● Exercise objective
Go through the records and filter out every line lacking the word "click"; copy the lines that remain.

Entries taken from a collection
-*-*-
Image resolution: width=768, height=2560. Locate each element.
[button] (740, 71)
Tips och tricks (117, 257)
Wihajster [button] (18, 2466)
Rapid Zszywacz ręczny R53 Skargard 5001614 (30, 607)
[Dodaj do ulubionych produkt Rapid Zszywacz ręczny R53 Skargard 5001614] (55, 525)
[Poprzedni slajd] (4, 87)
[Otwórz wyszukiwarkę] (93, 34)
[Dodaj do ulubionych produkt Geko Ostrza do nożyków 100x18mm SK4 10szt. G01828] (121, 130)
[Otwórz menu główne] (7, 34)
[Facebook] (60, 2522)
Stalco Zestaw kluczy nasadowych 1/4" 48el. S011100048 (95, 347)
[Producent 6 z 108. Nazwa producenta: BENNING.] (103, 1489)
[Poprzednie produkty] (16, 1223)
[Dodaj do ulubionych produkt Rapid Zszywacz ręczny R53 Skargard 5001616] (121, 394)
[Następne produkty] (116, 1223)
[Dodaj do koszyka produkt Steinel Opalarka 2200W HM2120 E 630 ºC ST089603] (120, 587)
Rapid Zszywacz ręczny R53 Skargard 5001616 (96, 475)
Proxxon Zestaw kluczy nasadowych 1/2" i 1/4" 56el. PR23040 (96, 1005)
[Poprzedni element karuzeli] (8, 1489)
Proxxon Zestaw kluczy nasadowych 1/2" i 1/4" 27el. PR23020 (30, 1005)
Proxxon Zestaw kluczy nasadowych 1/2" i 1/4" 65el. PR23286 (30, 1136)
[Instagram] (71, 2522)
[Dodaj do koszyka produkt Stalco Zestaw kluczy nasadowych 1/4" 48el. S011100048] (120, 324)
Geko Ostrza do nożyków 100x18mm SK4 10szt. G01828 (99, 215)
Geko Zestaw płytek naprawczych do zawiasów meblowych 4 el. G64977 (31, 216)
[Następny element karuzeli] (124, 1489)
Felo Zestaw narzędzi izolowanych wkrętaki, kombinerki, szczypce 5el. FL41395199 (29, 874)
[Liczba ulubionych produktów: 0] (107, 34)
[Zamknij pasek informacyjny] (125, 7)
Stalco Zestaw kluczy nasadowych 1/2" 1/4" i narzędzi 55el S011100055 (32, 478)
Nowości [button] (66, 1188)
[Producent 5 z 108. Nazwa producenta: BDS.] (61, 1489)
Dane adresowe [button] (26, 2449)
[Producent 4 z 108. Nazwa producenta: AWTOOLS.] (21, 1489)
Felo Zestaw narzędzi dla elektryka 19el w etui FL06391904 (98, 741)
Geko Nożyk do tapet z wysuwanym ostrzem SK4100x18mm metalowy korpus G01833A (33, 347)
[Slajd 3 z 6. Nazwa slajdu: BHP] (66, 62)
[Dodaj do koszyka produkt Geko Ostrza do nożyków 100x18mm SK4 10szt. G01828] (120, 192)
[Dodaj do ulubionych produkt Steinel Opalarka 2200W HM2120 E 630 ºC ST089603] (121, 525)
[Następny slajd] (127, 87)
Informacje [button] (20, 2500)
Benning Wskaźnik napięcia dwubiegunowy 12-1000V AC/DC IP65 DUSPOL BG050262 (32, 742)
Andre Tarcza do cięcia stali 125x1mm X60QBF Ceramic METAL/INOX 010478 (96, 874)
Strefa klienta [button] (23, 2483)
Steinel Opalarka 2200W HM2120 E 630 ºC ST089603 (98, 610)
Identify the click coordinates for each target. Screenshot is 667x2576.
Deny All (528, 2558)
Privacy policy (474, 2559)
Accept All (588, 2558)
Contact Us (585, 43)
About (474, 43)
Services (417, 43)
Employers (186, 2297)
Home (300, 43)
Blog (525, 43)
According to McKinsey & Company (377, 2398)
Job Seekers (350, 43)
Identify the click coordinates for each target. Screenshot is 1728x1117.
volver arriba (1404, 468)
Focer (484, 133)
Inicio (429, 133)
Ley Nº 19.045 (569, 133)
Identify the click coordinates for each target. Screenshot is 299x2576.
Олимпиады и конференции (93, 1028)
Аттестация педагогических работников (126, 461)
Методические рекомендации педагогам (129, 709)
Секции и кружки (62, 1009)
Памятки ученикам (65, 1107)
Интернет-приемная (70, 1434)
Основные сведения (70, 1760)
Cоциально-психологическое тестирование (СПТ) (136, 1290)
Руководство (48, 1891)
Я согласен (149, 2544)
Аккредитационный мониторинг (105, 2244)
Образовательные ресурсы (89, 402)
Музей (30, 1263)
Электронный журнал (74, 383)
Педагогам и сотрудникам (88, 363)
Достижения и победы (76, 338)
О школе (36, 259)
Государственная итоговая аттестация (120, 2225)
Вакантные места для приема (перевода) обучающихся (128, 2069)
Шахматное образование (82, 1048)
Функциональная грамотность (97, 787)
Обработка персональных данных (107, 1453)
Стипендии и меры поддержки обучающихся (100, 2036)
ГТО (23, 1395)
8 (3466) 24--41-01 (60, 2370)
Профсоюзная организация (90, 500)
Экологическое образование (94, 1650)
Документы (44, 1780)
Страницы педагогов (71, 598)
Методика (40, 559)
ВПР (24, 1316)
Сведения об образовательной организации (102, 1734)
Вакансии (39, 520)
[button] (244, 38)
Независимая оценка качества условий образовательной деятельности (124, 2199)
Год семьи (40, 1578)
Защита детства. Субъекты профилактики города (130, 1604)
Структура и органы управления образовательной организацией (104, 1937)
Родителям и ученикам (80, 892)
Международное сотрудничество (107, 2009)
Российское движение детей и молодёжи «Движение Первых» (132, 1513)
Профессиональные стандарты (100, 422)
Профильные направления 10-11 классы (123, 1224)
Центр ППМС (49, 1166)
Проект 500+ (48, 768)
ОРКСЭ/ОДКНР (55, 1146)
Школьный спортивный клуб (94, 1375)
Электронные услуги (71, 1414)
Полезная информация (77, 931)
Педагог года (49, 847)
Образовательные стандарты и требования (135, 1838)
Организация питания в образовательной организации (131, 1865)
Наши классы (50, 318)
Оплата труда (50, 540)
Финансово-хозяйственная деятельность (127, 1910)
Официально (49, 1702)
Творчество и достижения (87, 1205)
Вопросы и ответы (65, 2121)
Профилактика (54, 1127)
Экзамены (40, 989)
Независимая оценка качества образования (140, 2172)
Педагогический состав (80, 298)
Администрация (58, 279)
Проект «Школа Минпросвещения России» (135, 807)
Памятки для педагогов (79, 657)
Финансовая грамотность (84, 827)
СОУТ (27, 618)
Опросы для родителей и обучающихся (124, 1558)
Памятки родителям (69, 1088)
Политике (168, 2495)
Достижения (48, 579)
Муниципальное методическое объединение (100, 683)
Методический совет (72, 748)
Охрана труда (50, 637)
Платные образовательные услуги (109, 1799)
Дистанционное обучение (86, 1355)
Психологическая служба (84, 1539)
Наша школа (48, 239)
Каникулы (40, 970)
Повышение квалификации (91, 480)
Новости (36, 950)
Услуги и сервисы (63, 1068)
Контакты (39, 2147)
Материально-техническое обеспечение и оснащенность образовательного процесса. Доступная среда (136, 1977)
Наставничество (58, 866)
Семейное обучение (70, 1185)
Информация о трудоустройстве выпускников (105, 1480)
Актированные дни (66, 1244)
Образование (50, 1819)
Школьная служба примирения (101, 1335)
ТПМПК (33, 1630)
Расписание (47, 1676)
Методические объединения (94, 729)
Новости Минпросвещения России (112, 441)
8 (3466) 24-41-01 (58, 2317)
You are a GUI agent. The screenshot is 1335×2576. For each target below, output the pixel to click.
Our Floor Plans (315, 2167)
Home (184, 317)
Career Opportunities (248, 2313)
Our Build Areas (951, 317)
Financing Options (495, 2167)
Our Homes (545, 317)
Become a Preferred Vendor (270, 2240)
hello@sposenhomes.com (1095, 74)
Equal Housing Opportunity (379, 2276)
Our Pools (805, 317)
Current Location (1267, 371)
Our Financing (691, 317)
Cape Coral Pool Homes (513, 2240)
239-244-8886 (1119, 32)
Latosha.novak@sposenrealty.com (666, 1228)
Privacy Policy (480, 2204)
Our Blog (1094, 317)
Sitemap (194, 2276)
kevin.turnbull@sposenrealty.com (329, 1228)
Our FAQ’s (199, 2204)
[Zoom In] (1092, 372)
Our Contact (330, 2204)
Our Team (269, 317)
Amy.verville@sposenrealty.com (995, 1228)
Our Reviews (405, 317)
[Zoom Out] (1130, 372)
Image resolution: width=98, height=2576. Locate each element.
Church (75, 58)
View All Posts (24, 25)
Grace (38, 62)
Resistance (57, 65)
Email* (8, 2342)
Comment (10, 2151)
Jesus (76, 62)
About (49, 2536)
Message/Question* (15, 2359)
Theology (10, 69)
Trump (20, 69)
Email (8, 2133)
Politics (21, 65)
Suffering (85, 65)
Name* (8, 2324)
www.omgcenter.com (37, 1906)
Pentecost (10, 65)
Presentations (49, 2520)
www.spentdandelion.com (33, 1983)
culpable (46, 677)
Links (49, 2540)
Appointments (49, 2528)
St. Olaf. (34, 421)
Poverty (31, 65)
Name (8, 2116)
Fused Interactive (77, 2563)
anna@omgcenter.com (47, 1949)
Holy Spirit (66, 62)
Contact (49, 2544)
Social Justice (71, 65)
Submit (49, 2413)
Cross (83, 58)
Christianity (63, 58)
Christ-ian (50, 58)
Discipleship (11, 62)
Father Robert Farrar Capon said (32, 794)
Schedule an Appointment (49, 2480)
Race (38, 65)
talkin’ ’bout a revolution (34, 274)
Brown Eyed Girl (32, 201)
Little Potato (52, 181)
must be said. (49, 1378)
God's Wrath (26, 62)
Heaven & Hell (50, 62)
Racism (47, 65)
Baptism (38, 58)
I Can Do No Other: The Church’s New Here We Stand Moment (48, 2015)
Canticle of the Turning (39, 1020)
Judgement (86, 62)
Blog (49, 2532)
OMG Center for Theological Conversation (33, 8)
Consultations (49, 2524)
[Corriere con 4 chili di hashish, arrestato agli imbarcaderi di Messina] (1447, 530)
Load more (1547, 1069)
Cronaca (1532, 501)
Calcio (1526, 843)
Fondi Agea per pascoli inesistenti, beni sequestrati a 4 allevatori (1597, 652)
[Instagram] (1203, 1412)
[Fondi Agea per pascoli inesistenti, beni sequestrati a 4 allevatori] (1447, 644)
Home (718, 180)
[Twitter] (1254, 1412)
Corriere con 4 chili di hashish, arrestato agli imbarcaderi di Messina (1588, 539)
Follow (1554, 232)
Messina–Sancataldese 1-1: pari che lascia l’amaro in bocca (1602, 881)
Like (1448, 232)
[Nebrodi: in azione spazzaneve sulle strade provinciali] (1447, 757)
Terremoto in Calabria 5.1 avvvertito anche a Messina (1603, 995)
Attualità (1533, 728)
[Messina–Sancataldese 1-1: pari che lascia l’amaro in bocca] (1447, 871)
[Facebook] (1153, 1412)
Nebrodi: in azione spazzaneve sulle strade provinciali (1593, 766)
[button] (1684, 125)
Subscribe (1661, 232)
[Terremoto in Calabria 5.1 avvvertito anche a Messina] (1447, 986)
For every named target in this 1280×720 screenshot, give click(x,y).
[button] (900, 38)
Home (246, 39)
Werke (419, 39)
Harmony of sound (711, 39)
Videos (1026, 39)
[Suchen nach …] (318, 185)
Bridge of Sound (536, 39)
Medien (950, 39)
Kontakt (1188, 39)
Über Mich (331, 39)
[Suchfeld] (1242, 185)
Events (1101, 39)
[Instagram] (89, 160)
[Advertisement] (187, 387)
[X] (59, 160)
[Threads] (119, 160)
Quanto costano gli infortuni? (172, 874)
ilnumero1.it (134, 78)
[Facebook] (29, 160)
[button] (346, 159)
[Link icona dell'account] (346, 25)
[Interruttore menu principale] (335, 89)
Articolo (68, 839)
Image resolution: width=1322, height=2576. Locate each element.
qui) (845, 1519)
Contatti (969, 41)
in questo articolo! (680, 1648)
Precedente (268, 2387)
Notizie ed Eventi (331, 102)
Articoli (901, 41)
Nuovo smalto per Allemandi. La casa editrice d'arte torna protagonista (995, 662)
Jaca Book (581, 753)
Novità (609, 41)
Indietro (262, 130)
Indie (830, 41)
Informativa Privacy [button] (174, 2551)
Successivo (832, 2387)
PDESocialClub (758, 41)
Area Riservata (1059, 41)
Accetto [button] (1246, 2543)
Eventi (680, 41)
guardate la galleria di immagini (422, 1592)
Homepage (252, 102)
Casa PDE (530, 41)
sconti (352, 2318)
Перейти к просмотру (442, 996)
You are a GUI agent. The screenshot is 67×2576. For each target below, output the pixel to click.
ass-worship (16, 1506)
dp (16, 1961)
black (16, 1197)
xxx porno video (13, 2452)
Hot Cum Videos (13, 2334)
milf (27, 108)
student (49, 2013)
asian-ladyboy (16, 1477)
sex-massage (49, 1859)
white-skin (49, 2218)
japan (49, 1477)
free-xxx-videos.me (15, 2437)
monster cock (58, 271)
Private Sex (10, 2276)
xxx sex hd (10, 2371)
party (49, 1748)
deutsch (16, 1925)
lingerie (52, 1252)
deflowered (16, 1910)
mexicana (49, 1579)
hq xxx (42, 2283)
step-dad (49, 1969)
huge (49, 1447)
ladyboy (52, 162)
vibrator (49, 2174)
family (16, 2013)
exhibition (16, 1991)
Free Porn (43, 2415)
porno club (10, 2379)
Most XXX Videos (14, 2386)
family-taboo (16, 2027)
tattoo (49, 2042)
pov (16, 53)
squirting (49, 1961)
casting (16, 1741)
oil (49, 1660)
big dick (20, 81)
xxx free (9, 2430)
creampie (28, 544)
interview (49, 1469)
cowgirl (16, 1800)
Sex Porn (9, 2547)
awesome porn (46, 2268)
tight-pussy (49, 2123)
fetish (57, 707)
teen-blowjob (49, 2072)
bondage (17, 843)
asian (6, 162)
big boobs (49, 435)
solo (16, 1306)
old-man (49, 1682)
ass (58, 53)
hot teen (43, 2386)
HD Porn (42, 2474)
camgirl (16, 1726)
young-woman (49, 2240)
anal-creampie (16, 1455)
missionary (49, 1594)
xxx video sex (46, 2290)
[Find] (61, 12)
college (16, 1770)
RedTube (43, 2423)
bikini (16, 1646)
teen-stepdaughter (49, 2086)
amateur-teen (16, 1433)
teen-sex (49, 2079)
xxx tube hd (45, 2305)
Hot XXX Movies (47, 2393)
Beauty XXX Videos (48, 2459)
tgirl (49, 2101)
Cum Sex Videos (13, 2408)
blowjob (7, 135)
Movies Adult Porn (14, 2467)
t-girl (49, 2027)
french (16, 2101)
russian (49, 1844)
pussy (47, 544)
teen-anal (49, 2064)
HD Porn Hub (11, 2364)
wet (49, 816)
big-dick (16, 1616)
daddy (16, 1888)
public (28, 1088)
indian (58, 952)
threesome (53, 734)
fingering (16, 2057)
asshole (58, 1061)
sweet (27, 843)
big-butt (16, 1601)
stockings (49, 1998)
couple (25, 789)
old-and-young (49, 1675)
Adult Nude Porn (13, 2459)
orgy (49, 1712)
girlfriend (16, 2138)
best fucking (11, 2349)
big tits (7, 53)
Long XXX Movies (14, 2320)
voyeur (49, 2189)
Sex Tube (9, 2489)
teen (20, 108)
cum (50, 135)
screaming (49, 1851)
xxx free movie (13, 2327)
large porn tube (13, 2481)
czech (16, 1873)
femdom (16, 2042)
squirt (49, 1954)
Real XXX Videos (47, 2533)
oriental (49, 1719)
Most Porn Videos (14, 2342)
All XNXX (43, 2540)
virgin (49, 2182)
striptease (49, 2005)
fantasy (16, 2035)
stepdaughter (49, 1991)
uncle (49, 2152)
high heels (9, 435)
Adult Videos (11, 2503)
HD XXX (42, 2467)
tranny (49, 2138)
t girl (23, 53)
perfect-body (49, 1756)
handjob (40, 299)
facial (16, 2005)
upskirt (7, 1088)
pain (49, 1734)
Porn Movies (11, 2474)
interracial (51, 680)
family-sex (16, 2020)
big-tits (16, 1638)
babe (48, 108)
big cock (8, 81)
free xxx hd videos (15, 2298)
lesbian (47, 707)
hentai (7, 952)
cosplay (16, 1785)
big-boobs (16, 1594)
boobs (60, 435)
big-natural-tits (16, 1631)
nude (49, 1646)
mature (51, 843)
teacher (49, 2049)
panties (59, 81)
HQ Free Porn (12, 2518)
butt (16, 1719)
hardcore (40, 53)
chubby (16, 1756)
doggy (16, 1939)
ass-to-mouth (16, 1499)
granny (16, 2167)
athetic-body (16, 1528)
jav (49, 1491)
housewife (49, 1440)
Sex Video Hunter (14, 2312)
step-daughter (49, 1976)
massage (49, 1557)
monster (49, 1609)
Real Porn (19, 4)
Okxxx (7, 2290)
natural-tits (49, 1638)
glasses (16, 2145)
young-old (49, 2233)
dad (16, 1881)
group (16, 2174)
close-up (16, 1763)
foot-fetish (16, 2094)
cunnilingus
-*-*-
● Finished exercise
Identify the click coordinates for each target. Screenshot is 667x2576.
Identify the click coordinates for each target. Screenshot is 1728x1117.
Identify the click coordinates for each target. Screenshot is 299x2576.
You are a GUI agent. The screenshot is 1335×2576. For each target below, output the pixel to click.
For every named target in this 1280×720 screenshot, give click(x,y).
You are a GUI agent. The screenshot is 67×2576. For each target below, output the pixel to click.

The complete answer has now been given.